Here are all the various styles of injector seats (i.e. buckets) that were used in VW 8v heads. The three on the left are all for CIS or CIS-e and the one on the far right is for digifant. The early style, on the far left, uses a different thread size then the other three and wold fit in a digifant head. To run CIS injectors in a digifant head, you need to remove the digifant insert and replace it with a CIS insert, either of the longer ones will do, if this is for your 86 Gti, I'd recommend the two piece brass and plastic one. However because the CIS inserts are longer, you might find it necessary to open up the holes in the head to accomodate the bottom half of the insert. 










_Modified by ABA Scirocco at 1:57 PM 11-27-2009_


----------



## newguy99 (Jul 2, 2009)

*Re: FV-QR (ABA Scirocco)*

Awesome, Thanks man. I should have the head in question next week and then I guess I'll hit up GAP for the injector seats. Then I can see exactly what I need to do/cut/mill...
I'm getting excited! Everything is slowly coming together


----------



## ABA Scirocco (May 30, 2001)

*Re: FV-QR (newguy99)*

If you see the two heads side by side, it'll be pretty obvious what needs to be done, especially when you start swapping part. If you have even a modest amount of mechanical aptitude, you should no trouble making things work for you.


----------



## newguy99 (Jul 2, 2009)

*Re: FV-QR (ABA Scirocco)*


_Quote, originally posted by *ABA Scirocco* »_If you have even a modest amount of mechanical aptitude, you should no trouble making things work for you.
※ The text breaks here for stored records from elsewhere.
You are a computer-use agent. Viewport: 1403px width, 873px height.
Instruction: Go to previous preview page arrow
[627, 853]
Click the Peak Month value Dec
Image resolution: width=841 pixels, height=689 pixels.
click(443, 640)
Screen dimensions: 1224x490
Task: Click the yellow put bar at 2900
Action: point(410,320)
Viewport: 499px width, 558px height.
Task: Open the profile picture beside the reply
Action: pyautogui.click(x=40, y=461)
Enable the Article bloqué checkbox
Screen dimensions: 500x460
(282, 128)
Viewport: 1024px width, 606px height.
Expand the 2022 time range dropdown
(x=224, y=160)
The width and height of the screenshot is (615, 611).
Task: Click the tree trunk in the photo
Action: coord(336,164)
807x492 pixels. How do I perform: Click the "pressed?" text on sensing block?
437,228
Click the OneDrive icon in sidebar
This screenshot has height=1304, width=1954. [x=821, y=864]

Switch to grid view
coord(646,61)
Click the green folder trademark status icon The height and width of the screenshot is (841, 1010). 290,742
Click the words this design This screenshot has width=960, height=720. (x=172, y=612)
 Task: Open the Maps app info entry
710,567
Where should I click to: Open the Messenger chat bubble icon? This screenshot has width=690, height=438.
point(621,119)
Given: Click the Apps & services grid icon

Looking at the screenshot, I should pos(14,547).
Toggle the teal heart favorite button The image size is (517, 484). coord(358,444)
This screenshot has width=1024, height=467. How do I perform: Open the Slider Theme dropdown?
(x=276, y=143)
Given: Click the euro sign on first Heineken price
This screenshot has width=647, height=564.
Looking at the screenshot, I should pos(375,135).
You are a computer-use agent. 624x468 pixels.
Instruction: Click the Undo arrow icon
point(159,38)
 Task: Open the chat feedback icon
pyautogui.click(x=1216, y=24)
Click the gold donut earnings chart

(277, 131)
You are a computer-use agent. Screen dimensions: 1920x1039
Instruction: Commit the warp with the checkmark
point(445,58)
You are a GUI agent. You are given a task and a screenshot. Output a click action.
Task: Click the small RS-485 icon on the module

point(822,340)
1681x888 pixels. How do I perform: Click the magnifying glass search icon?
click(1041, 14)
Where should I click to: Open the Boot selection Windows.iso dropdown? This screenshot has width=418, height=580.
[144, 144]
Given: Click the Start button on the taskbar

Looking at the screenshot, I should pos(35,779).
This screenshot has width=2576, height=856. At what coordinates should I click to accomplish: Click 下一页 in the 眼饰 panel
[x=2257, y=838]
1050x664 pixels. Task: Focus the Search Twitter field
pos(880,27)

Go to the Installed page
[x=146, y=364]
I think I have a little... ABA bottom end is all torn down now and I'm just waiting on bearings/rings/seals/gaskets, etc. Head should be here in 2 weeks with some nice port work and some fairly large







valves...
Once the long block is built then its just the quick swap as I'm gonna be running my stock injection and electrics...
Hence my excitement


----------



## Jettaboy1884 (Jan 20, 2004)

*Re: FV-QR (newguy99)*

I'm surprised nobody mentioned: Some CIS heads have small valves. CIS heads found on 8v motors other than the GTI and GLI (not sure about Scirocco) will have the smaller valves. However, all Digifant heads have the larger valves. http://****************.com/smile/emthup.gif


----------



## newguy99 (Jul 2, 2009)

*Re: FV-QR (Jettaboy1884)*

Thanks man. I assumed that everyone new about valve sizes when I asked the question but good info for anyone else that reads through this.


----------